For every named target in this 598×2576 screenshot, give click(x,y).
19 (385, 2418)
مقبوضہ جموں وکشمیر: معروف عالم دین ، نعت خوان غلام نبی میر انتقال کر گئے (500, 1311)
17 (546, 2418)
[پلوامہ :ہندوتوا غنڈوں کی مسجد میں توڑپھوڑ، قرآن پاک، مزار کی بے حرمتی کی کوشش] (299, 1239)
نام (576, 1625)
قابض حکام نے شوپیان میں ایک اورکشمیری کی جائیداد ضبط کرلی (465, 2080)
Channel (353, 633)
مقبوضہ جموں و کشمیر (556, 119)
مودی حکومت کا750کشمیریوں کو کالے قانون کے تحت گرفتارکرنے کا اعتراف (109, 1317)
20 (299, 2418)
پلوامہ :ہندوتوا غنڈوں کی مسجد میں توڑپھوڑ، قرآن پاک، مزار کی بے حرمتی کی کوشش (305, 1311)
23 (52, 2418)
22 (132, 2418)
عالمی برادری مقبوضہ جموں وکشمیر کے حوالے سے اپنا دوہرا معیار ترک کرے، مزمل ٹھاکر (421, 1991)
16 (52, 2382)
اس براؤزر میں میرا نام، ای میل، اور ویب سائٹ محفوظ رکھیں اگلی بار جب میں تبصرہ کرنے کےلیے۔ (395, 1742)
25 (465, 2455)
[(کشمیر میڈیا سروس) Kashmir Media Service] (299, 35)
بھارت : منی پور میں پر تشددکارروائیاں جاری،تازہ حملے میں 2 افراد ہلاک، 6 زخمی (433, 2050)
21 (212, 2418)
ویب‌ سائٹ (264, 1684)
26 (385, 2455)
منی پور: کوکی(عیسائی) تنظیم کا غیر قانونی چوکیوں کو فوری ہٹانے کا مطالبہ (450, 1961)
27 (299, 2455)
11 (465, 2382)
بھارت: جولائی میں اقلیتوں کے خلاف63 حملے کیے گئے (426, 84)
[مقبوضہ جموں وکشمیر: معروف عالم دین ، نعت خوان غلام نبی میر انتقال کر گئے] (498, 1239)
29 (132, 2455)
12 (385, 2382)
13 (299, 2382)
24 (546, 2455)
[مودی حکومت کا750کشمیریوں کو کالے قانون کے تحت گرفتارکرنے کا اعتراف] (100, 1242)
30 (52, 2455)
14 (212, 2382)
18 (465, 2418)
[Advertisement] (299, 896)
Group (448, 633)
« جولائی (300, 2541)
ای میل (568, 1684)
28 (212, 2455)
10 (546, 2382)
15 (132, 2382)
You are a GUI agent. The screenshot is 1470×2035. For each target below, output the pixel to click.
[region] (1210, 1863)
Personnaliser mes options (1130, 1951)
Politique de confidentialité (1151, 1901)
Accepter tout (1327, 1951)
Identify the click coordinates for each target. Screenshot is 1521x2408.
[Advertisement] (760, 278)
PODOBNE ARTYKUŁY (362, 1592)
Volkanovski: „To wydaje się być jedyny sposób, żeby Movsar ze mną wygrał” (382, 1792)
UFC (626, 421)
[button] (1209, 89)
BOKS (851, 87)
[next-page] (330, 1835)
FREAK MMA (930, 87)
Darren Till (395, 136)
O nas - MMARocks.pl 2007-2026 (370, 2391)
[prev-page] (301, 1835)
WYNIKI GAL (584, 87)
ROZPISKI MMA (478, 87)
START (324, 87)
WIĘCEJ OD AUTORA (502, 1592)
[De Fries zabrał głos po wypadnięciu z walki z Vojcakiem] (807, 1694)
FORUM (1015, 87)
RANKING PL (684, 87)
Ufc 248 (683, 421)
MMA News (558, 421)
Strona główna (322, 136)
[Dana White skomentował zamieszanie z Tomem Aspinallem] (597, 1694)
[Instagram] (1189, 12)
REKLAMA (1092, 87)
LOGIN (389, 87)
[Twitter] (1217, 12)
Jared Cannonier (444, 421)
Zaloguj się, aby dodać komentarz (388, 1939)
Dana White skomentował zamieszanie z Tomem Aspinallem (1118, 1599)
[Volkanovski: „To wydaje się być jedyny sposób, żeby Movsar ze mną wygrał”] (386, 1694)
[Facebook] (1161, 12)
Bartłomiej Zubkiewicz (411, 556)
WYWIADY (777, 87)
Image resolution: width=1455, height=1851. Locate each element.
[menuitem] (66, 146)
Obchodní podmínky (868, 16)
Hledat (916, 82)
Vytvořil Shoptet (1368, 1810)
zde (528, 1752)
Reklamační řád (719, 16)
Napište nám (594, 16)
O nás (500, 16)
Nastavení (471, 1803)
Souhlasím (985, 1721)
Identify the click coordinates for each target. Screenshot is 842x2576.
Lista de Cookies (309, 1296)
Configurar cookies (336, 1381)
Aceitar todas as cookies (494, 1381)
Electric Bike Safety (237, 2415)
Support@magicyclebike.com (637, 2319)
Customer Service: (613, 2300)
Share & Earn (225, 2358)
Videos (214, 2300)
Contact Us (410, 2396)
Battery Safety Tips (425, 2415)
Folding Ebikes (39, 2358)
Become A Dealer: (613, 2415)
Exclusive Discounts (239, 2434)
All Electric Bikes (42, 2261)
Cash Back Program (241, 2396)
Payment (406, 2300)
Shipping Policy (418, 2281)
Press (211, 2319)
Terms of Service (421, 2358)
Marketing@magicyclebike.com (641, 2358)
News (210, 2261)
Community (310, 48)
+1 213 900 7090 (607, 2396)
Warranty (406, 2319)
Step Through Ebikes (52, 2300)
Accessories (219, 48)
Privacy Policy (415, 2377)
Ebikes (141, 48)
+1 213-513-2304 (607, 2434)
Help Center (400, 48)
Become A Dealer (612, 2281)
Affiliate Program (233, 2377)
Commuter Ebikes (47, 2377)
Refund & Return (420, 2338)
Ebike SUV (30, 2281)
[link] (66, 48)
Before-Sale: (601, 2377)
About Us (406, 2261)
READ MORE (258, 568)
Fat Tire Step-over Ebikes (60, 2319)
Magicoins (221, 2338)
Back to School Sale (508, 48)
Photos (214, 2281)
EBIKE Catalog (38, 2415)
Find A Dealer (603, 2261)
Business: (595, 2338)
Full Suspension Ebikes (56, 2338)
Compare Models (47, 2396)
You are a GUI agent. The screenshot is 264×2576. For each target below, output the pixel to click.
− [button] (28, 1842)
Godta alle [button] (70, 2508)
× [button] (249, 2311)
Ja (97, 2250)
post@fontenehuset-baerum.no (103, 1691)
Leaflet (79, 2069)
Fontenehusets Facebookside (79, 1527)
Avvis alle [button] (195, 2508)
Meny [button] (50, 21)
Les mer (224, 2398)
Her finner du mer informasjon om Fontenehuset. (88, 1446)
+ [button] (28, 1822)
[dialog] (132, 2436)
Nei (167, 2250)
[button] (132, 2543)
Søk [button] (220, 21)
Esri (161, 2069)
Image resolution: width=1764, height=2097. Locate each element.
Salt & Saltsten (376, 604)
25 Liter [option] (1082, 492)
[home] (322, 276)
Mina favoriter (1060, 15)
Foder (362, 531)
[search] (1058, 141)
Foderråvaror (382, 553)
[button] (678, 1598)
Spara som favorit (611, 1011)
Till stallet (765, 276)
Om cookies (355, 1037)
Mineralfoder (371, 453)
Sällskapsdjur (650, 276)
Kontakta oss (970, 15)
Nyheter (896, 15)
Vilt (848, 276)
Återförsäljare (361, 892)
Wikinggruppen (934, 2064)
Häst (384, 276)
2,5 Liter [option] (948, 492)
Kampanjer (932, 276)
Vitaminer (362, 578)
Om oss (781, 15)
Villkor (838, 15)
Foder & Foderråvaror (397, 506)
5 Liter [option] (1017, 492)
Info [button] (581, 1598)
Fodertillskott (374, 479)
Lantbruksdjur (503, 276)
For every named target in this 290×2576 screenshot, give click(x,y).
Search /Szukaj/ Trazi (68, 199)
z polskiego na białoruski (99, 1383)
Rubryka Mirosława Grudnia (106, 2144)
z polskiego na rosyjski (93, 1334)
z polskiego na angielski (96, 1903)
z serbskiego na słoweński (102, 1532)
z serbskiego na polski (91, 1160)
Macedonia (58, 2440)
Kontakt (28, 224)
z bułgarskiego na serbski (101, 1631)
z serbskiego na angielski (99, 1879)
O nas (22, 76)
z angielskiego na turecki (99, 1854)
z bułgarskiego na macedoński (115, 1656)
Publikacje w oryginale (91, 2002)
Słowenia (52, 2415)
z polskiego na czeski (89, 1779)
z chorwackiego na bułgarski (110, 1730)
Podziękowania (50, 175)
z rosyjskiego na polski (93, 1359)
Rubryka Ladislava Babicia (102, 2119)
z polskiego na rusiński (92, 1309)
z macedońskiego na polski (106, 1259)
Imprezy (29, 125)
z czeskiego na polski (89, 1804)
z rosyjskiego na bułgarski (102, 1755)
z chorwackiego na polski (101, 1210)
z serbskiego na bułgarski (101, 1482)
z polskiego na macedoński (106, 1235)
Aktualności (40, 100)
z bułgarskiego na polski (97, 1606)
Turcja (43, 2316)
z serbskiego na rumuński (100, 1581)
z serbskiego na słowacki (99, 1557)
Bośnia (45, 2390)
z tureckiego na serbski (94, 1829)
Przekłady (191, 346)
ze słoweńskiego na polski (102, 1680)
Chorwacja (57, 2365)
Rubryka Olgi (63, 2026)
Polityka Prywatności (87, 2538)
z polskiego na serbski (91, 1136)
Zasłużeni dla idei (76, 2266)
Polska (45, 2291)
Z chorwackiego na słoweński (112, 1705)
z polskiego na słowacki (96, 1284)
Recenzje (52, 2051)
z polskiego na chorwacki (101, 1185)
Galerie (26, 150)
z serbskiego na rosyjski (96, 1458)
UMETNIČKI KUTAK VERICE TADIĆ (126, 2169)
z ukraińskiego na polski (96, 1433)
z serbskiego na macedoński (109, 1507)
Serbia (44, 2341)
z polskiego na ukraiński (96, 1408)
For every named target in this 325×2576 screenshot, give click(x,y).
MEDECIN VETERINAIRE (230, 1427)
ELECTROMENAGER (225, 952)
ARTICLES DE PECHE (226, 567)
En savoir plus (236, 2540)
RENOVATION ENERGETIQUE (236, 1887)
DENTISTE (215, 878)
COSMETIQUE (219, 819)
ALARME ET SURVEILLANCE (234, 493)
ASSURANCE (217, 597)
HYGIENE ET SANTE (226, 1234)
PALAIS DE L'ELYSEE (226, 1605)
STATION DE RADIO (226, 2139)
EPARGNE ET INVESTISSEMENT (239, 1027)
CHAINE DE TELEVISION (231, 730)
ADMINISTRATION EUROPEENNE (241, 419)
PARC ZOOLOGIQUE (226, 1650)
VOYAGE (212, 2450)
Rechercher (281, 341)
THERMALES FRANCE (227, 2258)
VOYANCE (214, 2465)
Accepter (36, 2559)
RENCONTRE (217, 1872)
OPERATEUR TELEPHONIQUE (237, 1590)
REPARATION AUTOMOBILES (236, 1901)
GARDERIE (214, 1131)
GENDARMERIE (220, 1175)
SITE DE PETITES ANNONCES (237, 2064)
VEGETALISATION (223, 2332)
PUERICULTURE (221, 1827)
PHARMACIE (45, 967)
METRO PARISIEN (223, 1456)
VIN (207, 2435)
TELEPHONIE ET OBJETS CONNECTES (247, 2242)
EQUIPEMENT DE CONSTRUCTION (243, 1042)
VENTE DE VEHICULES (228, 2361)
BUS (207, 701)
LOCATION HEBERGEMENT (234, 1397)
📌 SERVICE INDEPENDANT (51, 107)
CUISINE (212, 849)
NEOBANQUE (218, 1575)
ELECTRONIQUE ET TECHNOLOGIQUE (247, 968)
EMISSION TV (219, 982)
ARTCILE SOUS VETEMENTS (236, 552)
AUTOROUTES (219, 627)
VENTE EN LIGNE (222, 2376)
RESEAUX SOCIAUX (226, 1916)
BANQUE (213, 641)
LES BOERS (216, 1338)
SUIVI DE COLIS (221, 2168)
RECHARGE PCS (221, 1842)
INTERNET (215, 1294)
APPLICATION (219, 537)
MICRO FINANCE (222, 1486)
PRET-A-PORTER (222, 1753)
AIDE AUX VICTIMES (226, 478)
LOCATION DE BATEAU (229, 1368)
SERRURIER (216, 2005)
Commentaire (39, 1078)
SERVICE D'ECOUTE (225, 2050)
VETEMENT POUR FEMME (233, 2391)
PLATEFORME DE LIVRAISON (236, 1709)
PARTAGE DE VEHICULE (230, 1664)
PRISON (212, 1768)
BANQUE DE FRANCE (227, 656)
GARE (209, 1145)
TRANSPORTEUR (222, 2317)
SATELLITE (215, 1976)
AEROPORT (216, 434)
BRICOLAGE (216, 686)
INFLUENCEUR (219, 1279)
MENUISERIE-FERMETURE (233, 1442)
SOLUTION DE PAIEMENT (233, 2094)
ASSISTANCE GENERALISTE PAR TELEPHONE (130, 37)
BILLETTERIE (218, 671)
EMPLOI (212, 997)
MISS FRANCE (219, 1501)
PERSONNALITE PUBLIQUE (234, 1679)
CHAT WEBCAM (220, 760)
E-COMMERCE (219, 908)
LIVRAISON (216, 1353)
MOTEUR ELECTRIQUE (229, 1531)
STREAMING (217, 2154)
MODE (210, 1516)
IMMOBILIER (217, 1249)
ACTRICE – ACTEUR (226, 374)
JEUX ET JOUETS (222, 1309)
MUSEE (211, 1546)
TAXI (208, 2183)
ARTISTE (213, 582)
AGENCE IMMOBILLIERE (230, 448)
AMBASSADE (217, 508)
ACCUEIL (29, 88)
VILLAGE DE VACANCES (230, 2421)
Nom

▶ _What the task requires_: Please retype, without any change, the line containing "LIVRAISON (216, 1353)" and every line after it to the end of the entries above, and only those.

▶ _Task result_:
LIVRAISON (216, 1353)
MOTEUR ELECTRIQUE (229, 1531)
STREAMING (217, 2154)
MODE (210, 1516)
IMMOBILIER (217, 1249)
ACTRICE – ACTEUR (226, 374)
JEUX ET JOUETS (222, 1309)
MUSEE (211, 1546)
TAXI (208, 2183)
ARTISTE (213, 582)
AGENCE IMMOBILLIERE (230, 448)
AMBASSADE (217, 508)
ACCUEIL (29, 88)
VILLAGE DE VACANCES (230, 2421)
Nom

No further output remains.